*Input data*.
=== Section Start ===
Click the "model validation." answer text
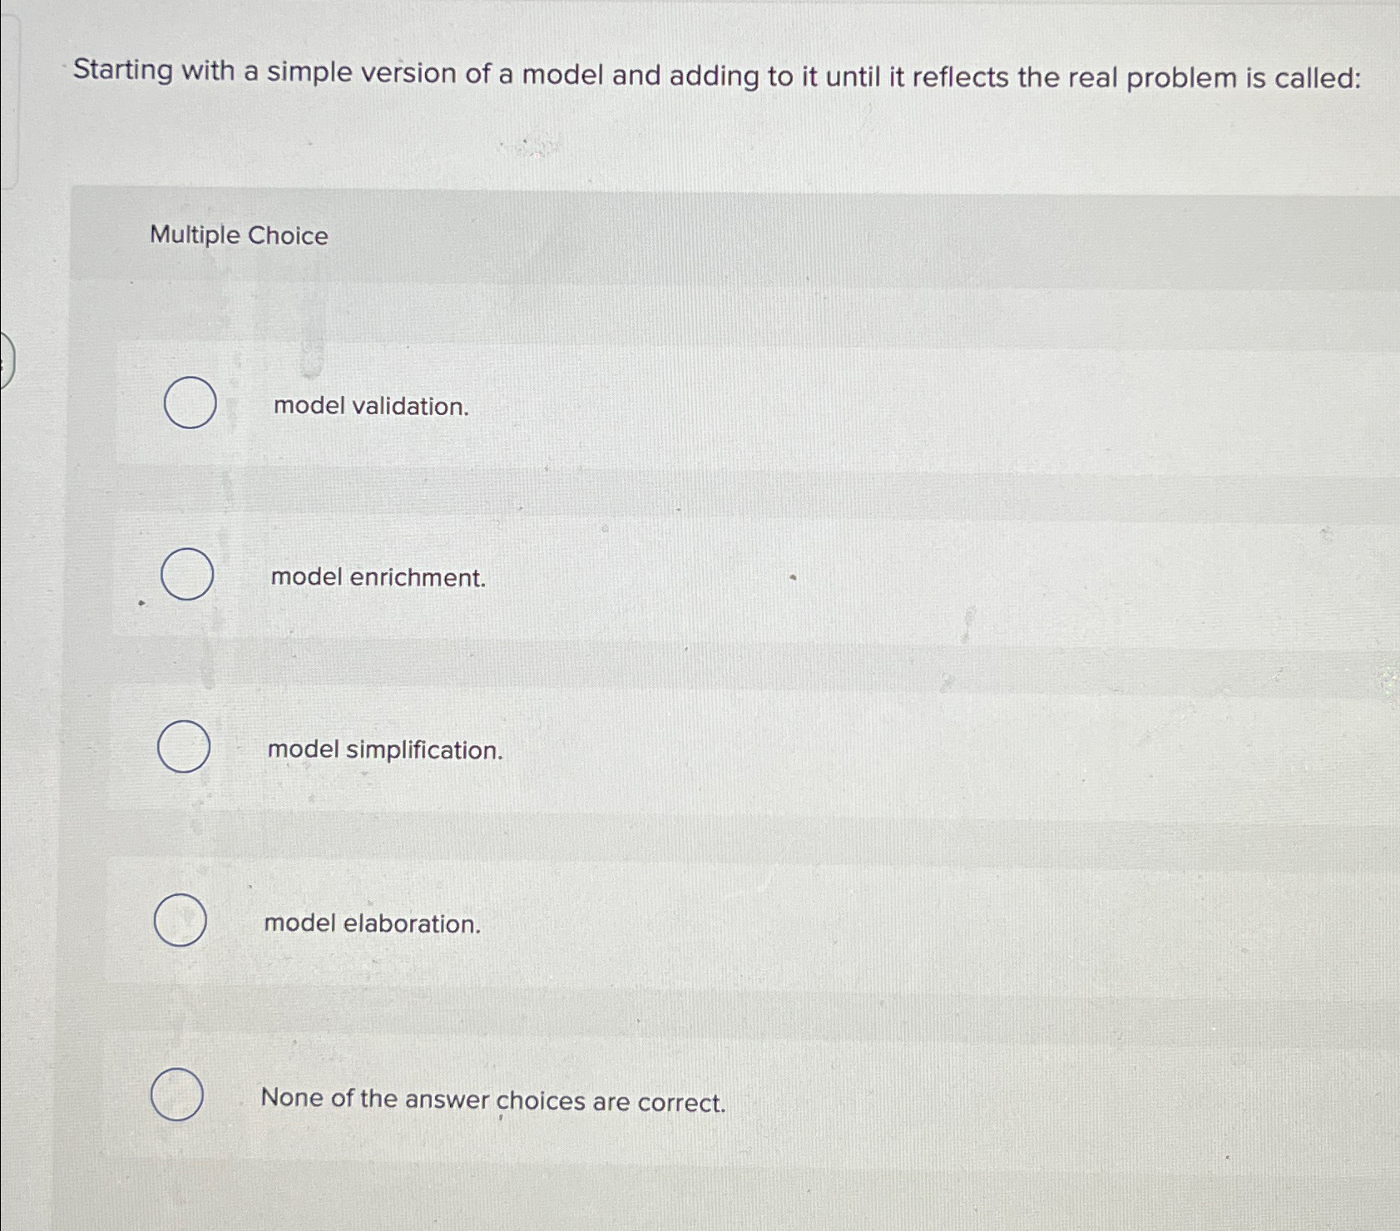 click(372, 406)
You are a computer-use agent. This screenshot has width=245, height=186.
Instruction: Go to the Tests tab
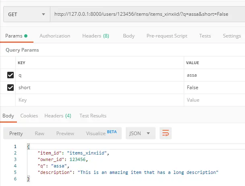pyautogui.click(x=205, y=36)
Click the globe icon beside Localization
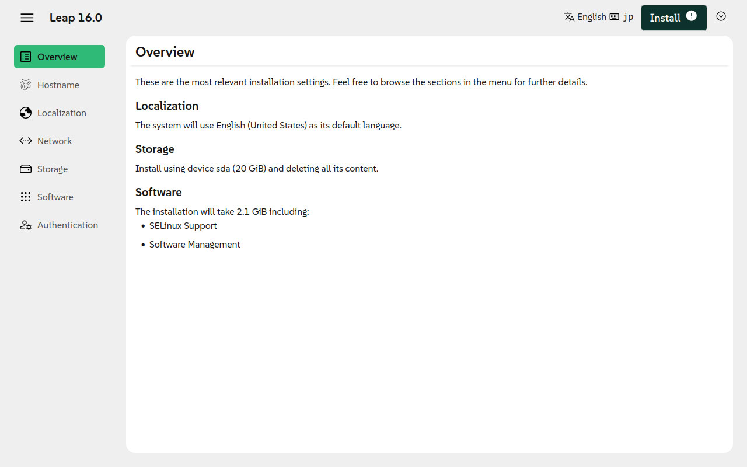Viewport: 747px width, 467px height. tap(26, 113)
=== Section End ===
*Work required*. From the first line to the last, repeat the entries exactly and leave out the pictures.

*Response to this task*.
Click the "model validation." answer text
 click(372, 406)
You are a computer-use agent. This screenshot has width=245, height=186.
Instruction: Go to the Tests tab
pyautogui.click(x=205, y=36)
Click the globe icon beside Localization
Viewport: 747px width, 467px height. tap(26, 113)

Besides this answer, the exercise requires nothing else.